EXERCISE BRIEF
Can you copy the material below line for line, leaving out the pictures?
──────────────────────────────
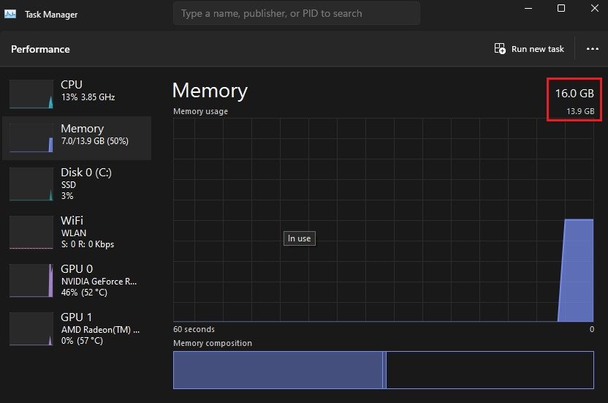The image size is (608, 403).
Task: Select the CPU performance entry label
Action: [x=72, y=85]
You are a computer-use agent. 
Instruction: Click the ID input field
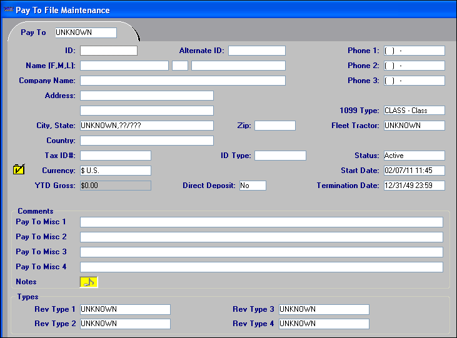[108, 51]
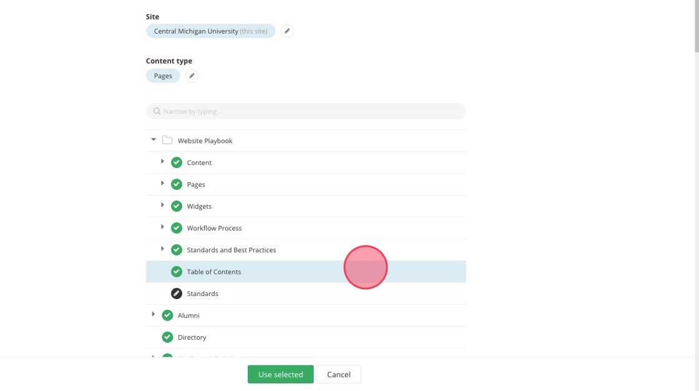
──────────────────────────────
OUTPUT
The image size is (608, 403).
Task: Select the CPU performance entry label
Action: [x=72, y=85]
You are a computer-use agent. 
Instruction: Click the ID input field
[108, 51]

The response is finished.